*** Block opens ***
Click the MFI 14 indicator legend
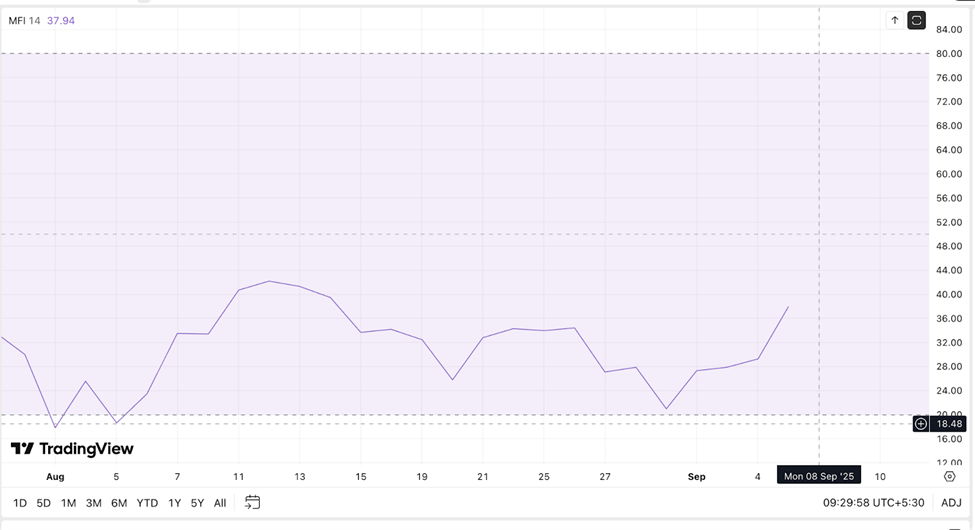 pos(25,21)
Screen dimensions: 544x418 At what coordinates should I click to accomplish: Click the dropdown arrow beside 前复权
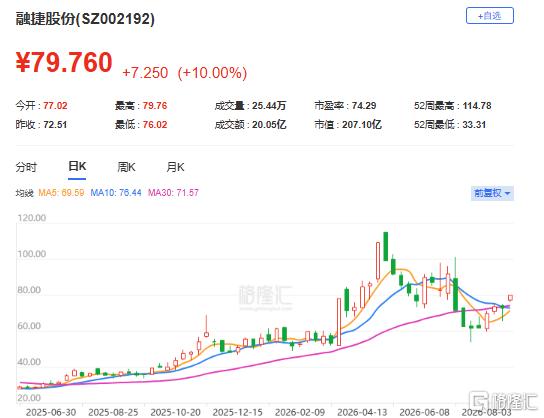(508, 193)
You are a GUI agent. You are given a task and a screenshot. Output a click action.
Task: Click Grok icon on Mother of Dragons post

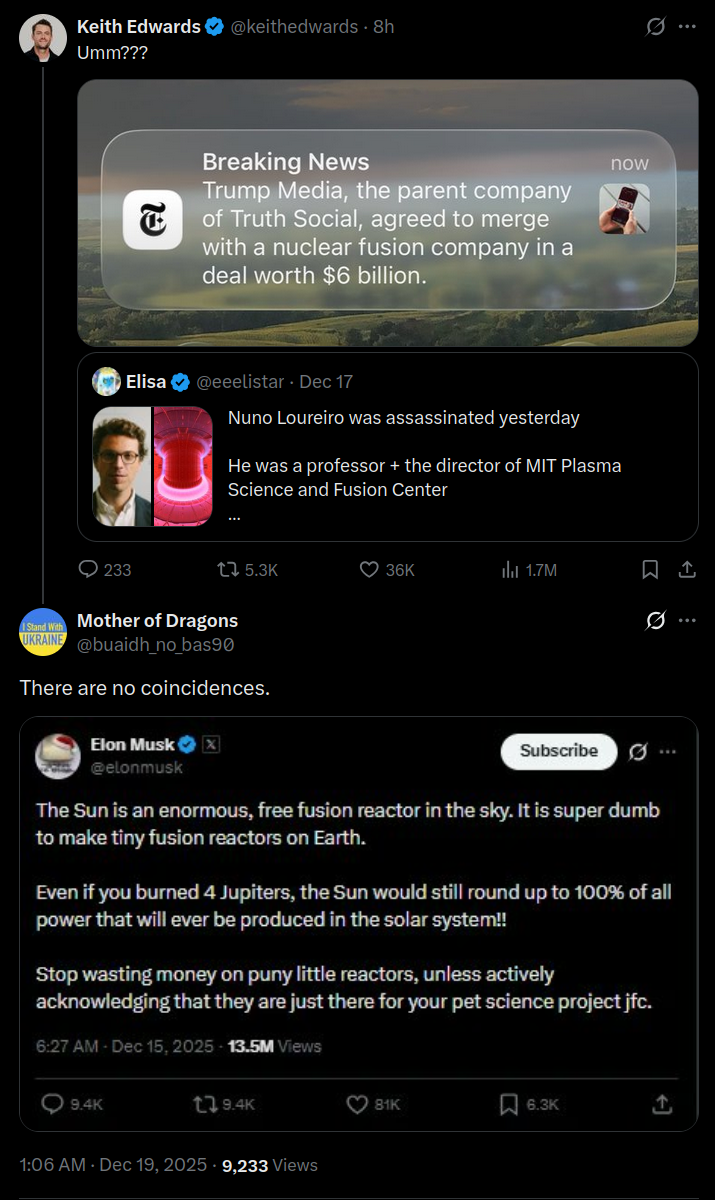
*** Block closes ***
#### [YOUR GOAL]
With the pictures left out, give again exactly the lines from the one that contains "Screen dimensions: 544x418" through the final line of the data above.

#### [TASK RESPONSE]
Screen dimensions: 544x418 At what coordinates should I click to accomplish: Click the dropdown arrow beside 前复权
(508, 193)
You are a GUI agent. You are given a task and a screenshot. Output a click action.
Task: Click Grok icon on Mother of Dragons post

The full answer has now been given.